Elle Fanning essentially plays the girl next door type in Alice, who's fourteen years old, and happens to be the daughter of a man that's a raging alcoholic. Riley somehow convinces her to star in his movie, as he secretly schemes to get closer to her as well. However, Joe also falls hard for Alice too; which creates internal conflict when it's later revealed that Alice might like Joe as well. Of course, what teenage or preteen boy wouldn't fall fairly hard for Elle Fanning in this role? In every scene that she's in, you can practically see her shine in her part, as she plays the young "girl next door" type to perfection. Seriously, I can't say enough good things about her, as her performance was brilliant. She was not only charming, funny, cute, and innocent when she had to be, but she also came off as vulnerable and conflicted whenever the film required it. Truly the mark of a great actress, as I think we can expect great things from her in the future.
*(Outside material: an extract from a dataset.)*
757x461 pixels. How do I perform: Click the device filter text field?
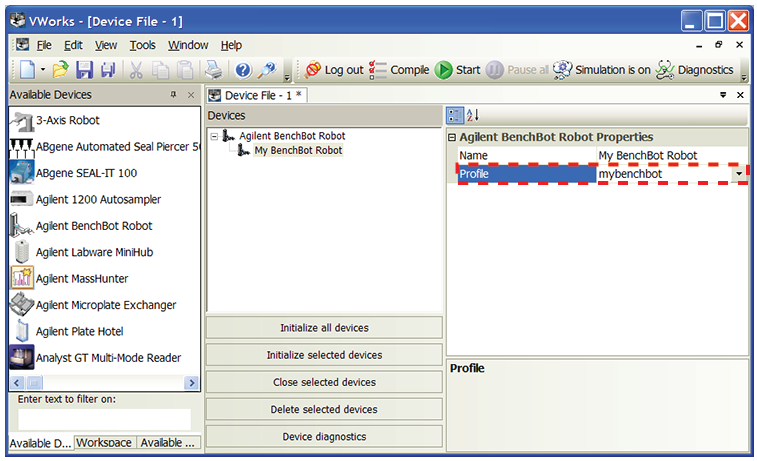click(x=104, y=419)
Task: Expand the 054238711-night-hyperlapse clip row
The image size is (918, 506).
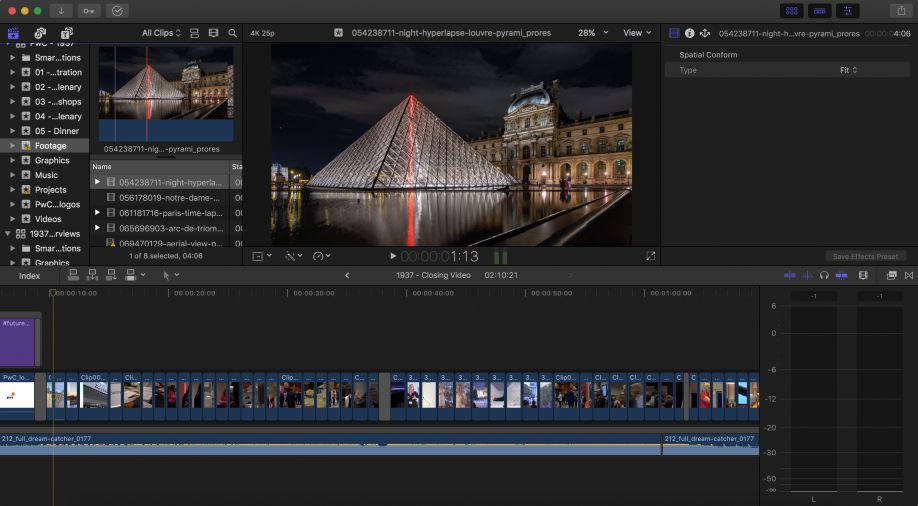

However, the real strength of this lies in the relationship between the characters themselves. As you watch the interactions between Joe and Alice, you can't help but get engulfed into their story. Sure, the subplot is nothing more than a "boy meets girl" premise, where the two fall for each other, but their parents forbid them to be together due to petty reasons. However, the moments you see them together on screen, a part of you can't help but want to see them together. Reminding us how precious falling in love for the first time can be, and how sometimes adversity can bring us all closer together, as "Super 8" does an excellent job pulling on the emotional strings of the audience.
To get back to the rest of the story, the kids are filming out by a train station. Waiting for a train to pass by for effect; until it suddenly crashes unexpectedly. Causing our young protagonists to investigate the nature of this crash. What unfolds from here is a mystery story like no other, as our young heroes soon learn about an alien that the government has been secretly locking up for years. Is the alien friendly and just wants to go home? Or is it vengeful to where it wants to destroy all of humanity? I can't really say without giving it away, but I can say one thing....the adventure that unfolds from here will leaving a lasting imprint on your psyche.
It's not a mere alien story that takes place in a small town, with a generic "boy meets girl" subplot, as it's more than that. It's a film about how precious life is, and how we're all vulnerable to mistakes and adversity. How sometimes the tender moments between ourselves and parents can be special, or even how special the first time falling in love can be. But, most of all...and I do mean most of all...it can show us that we can't always live in the past. Sure, a lot of things happen to all of us, but we should never allow the past to hold us back to keep us from moving forward. That to me was the best part of the movie, as the symbolism behind the story is what really shined through the brightest in "Super 8."
Overall, I would have to give this movie a three and a half out of four. It may be predictable and cliched, but the ride getting from point "A" to point "B" will definitely be worth the trip, as you won't want it end. Definitely, a must see film.